Copy each line of the data exactly. Leave nothing out.

___

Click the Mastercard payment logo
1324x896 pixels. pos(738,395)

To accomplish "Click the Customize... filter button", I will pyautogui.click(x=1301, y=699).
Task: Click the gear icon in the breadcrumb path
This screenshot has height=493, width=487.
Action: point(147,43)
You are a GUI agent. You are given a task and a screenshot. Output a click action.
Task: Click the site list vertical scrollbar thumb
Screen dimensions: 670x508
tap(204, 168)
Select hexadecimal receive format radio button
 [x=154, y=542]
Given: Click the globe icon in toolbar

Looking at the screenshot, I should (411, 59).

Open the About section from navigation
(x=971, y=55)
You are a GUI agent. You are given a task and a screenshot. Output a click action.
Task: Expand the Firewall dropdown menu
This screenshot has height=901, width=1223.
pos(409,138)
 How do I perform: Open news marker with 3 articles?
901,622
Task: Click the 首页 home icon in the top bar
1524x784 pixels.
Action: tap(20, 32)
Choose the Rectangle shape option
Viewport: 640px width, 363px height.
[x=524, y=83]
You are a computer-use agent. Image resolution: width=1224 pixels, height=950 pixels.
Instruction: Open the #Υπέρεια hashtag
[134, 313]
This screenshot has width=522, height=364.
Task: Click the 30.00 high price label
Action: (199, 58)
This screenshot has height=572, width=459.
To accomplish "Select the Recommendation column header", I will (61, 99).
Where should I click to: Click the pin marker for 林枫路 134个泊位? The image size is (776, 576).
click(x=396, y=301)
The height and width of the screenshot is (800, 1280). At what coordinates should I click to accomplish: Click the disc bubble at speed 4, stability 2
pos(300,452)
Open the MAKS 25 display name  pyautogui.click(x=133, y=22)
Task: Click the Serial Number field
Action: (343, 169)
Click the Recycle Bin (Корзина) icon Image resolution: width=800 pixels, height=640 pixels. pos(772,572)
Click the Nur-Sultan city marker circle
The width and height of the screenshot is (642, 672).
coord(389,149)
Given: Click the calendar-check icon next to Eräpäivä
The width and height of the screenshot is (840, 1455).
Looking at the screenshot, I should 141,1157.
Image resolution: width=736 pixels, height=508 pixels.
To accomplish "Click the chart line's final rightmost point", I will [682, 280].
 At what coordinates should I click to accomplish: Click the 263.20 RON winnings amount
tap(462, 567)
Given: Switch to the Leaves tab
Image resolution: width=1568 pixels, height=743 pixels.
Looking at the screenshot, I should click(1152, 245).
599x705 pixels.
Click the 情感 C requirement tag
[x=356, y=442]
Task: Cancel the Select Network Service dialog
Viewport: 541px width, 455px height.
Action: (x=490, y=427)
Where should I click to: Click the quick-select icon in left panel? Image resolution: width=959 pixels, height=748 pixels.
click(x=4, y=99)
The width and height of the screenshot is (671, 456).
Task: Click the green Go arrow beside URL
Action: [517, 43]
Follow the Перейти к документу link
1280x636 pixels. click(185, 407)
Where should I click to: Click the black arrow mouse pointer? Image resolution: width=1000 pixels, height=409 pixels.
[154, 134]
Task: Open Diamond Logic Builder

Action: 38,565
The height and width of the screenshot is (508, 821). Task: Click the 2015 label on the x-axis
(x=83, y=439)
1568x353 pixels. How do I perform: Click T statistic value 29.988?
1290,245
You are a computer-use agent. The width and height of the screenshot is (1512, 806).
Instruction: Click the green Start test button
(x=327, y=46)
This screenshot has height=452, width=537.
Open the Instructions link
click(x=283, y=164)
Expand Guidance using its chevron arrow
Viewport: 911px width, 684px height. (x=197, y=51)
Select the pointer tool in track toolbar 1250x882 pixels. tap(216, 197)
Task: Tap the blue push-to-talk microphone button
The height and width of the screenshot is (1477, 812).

___

• **Answer box**
Click the Mastercard payment logo
1324x896 pixels. pos(738,395)

To accomplish "Click the Customize... filter button", I will pyautogui.click(x=1301, y=699).
Task: Click the gear icon in the breadcrumb path
This screenshot has height=493, width=487.
Action: point(147,43)
You are a GUI agent. You are given a task and a screenshot. Output a click action.
Task: Click the site list vertical scrollbar thumb
Screen dimensions: 670x508
tap(204, 168)
Select hexadecimal receive format radio button
 [x=154, y=542]
Given: Click the globe icon in toolbar

Looking at the screenshot, I should (411, 59).

Open the About section from navigation
(x=971, y=55)
You are a GUI agent. You are given a task and a screenshot. Output a click action.
Task: Expand the Firewall dropdown menu
This screenshot has height=901, width=1223.
pos(409,138)
 How do I perform: Open news marker with 3 articles?
901,622
Task: Click the 首页 home icon in the top bar
1524x784 pixels.
Action: tap(20, 32)
Choose the Rectangle shape option
Viewport: 640px width, 363px height.
[x=524, y=83]
You are a computer-use agent. Image resolution: width=1224 pixels, height=950 pixels.
Instruction: Open the #Υπέρεια hashtag
[134, 313]
This screenshot has width=522, height=364.
Task: Click the 30.00 high price label
Action: (199, 58)
This screenshot has height=572, width=459.
To accomplish "Select the Recommendation column header", I will (61, 99).
Where should I click to: Click the pin marker for 林枫路 134个泊位? The image size is (776, 576).
click(x=396, y=301)
The height and width of the screenshot is (800, 1280). At what coordinates should I click to accomplish: Click the disc bubble at speed 4, stability 2
pos(300,452)
Open the MAKS 25 display name  pyautogui.click(x=133, y=22)
Task: Click the Serial Number field
Action: (343, 169)
Click the Recycle Bin (Корзина) icon Image resolution: width=800 pixels, height=640 pixels. pos(772,572)
Click the Nur-Sultan city marker circle
The width and height of the screenshot is (642, 672).
coord(389,149)
Given: Click the calendar-check icon next to Eräpäivä
The width and height of the screenshot is (840, 1455).
Looking at the screenshot, I should 141,1157.
Image resolution: width=736 pixels, height=508 pixels.
To accomplish "Click the chart line's final rightmost point", I will [682, 280].
 At what coordinates should I click to accomplish: Click the 263.20 RON winnings amount
tap(462, 567)
Given: Switch to the Leaves tab
Image resolution: width=1568 pixels, height=743 pixels.
Looking at the screenshot, I should click(1152, 245).
599x705 pixels.
Click the 情感 C requirement tag
[x=356, y=442]
Task: Cancel the Select Network Service dialog
Viewport: 541px width, 455px height.
Action: (x=490, y=427)
Where should I click to: Click the quick-select icon in left panel? Image resolution: width=959 pixels, height=748 pixels.
click(x=4, y=99)
The width and height of the screenshot is (671, 456).
Task: Click the green Go arrow beside URL
Action: [517, 43]
Follow the Перейти к документу link
1280x636 pixels. click(185, 407)
Where should I click to: Click the black arrow mouse pointer? Image resolution: width=1000 pixels, height=409 pixels.
[154, 134]
Task: Open Diamond Logic Builder

Action: 38,565
The height and width of the screenshot is (508, 821). Task: Click the 2015 label on the x-axis
(x=83, y=439)
1568x353 pixels. How do I perform: Click T statistic value 29.988?
1290,245
You are a computer-use agent. The width and height of the screenshot is (1512, 806).
Instruction: Click the green Start test button
(x=327, y=46)
This screenshot has height=452, width=537.
Open the Instructions link
click(x=283, y=164)
Expand Guidance using its chevron arrow
Viewport: 911px width, 684px height. (x=197, y=51)
Select the pointer tool in track toolbar 1250x882 pixels. tap(216, 197)
Task: Tap the blue push-to-talk microphone button
The height and width of the screenshot is (1477, 812).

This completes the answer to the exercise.